## PROVIDED PASSAGE
I’m glad you wrote a post about this topic. When I was first reading the sequences, I didn’t find the posts by Eliezer on Induction very satisfying, and it was only after reading Jaynes and a bunch of papers on Solomonoff induction that I felt I had a better understanding of the situation. This post might have sped up that process for me by a day or two, if I had read it a year ago.
There was a little while where I thought Solomonoff Induction was a satisfying solution to the problem of induction. But there doesn’t seem to be any justification for the order over hypotheses in the Solomonoff Prior. Is there discussion/reading about this that I’m missing?
There are several related concepts (mostly from ML) that have caused me a lot of confusion, because of the way they overlap with each other and are often presented separately. These included Occam’s Razor and The Problem of Induction, and also “inductive bias”, “simplicity”, “generalisation”, overfitting, model bias and variance, and the general problem of assigning priors. I’d like there to be a post somewhere explaining the relationships between these words. I might try to write it, but I’m not confident I can make it clear.
Actually, I do appreciate you highlighting this, however, it’s because I think that Eliezer’s solution is somewhat underappreciated, which seems to be the opposite of what you think.
Ah yeah. Interesting how all the commenters here are talking about how this topic is quite obvious and settled, yet not saying the same things :)
Okay, it’s making a bit more sense now that I’ve reread It’s Not About Past And Future. If you just looked at the position of each particle at time t, we’d all be in different places due to the rotation of the Earth and electrons would be in a different part of their orbit. So we aren’t really making a similarity claim about primitives, but about the higher-level patterns and your claim is that if we admit that the universe follows these patterns then this automatically means that these patterns will apply in the future.
I don’t know. I don’t think we know that the universe follows these patterns as opposed to appearing to follow these patterns. And even if the universe has matched these patterns, it doesn’t mean that it has followed it in terms of these patterns being the causal reason for our observations, as opposed to some more complex pattern that would also explain it.
Yeah. My point is that the original statement of the Problem of Induction was naive in two ways:
It invokes “similarity”, “resemblance”, and “collecting a bunch of confirming observations”
It talks about “the future resembling the past”
#1 is the more obviously naive part. #2′s naivety is what I explain in this post’s “Not About Past And Future” section. Once one abandons naive conceptions #1 and #2 by understanding how science actually works, one reduces the Problem of Induction to the more tractable Problem of Occam’s Razor.
Hm, I see this claim as potentially beyond the scope of a discussion of the Problem of Induction.
“Hm, I see this claim as potentially beyond the scope of a discussion of the Problem of Induction.”
Not quite—because in order to avoid the problem of induction you need the universe to be following these patterns in the specific sense that these patterns are what is causing what we observed—not just for the universe to appear to follow these patterns.
If we reverse-engineer an accurate compressed model of what the universe appears like to us in the past/present/future, that counts as science.
If you suspect (as I do) that we live in a simulation, then this description applies to all the science we’ve ever done. If you don’t, you can at least imagine that intelligent beings embedded in a simulation that we build can do science to figure out the workings of their simulation, whether or not they also manage to do science on the outer universe.
If we live in a simulation, then it’s likely to be turned off at some point, breaking the induction hypothesis. But then, maybe it doesn’t matter as we wouldn’t be able to observe this.
The problem of induction of is more than one thing, because everything is more than one thing.

## PROVIDED DATA
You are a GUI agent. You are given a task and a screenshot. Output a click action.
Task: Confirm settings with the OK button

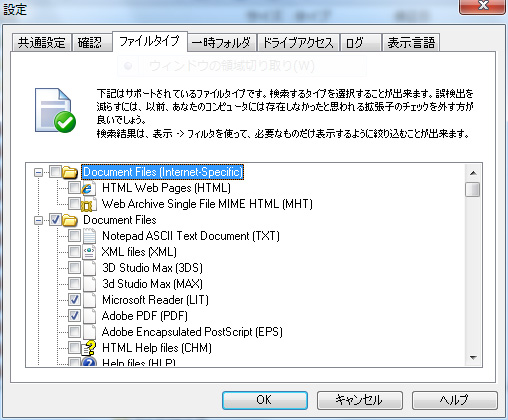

## WHAT TO DO
A. Pull out the stretch of the Problem of Induction thread that opens with "There was a" and stops after "make it clear.".
B. Carry the Problem of Induction thread forward from its final comment.
The lines above play no part here.

## TASK ANSWERS
A.
There was a little while where I thought Solomonoff Induction was a satisfying solution to the problem of induction. But there doesn’t seem to be any justification for the order over hypotheses in the Solomonoff Prior. Is there discussion/reading about this that I’m missing?
There are several related concepts (mostly from ML) that have caused me a lot of confusion, because of the way they overlap with each other and are often presented separately. These included Occam’s Razor and The Problem of Induction, and also “inductive bias”, “simplicity”, “generalisation”, overfitting, model bias and variance, and the general problem of assigning priors. I’d like there to be a post somewhere explaining the relationships between these words. I might try to write it, but I’m not confident I can make it clear.

B.
The most often discussed version is the epistemic problem, the problem of justifying why you should believe that future patterns will continue. That isn’t much affected by ontologcal issues like whether the universe is simulated. Using probabilistic reasoning , it still makes sense to bet on patterns continuing, mainly because you have no specific information about the alternatives. But you do need to abandon certainty and use probability if ontology can pull the rug from under you.
The ontologcal problem is pretty much equivalent to the problem of the nature of physical law—what makes the future resemble the past? The standard answer , that physical laws are just descriptions, does not work.
Theories of how quarks, electromagnetism and gravity produce planets with intelligent species on them are scientific accomplishments by virtue of the compression they achieve, regardless of why quarks appear to be a thing.
There’s no general agreement on what science is supposed to achieve—specifically, there is an instrumentalism versus realism debate. For realists, it does matter if science fails to discover what’s really real.
If I have two diffrerent data and compress them well among each of them I would not expect those compressions to be similar or the same. Sure time-extraction is nothing special. But there is still a step of appling the model to data it was not formed on. The scientist reverse-engineers what is going on sure, but then he acts like that solution has some relevance to what happens tomorrow, what happens to the place east of known maps, that objects that have not yet been constucted would play to their whims.
In a spatial variant, from multiple posts and crossplanks one could have the idea that there isn a fence which could be really useful in predicing and talking about posts. But then the fence can suddenly come to an end or make an unexpected 90 degree turn. How many posts do you need to see to reasonably conclude that post number #5000 exists?
Sure you could have a scenario where you try to compress previous life experience and when new experience comes in use the old solution as the first guess in compressing the extended whole. Conservation of expected evidence would say that you can’t ever really discredit the possibility of having to genuinely recompress. But it seems atleast the psychological attitude of a guess that has stood for long time would stand for a lot more is easy to fall into. I guess the people that test the theories on weird marginal conditions can appriciate that even if formulation doesn’t change the activity changes the reliability of it far more than just more and more of the same kind of stresses. Representation quality would then be connected to the cultural legacy direction, having the same representation passed down two different paths carries different information content.
For example it wouldn’t be that implausible that if an organism changed its beliefs and interpretations more when it was lowly fed and less when it was well fed after a long grind the representations would be pretty satiating. They wouldn’t prove or justify being satiated just infact cause satiation. It just happens that the property for less surprised is epistemologically interesting.
If I drop two staplers, I can give the same compressed description of the data from their two trajectories: “uniform downward acceleration at close to 9.8 meters per second squared”.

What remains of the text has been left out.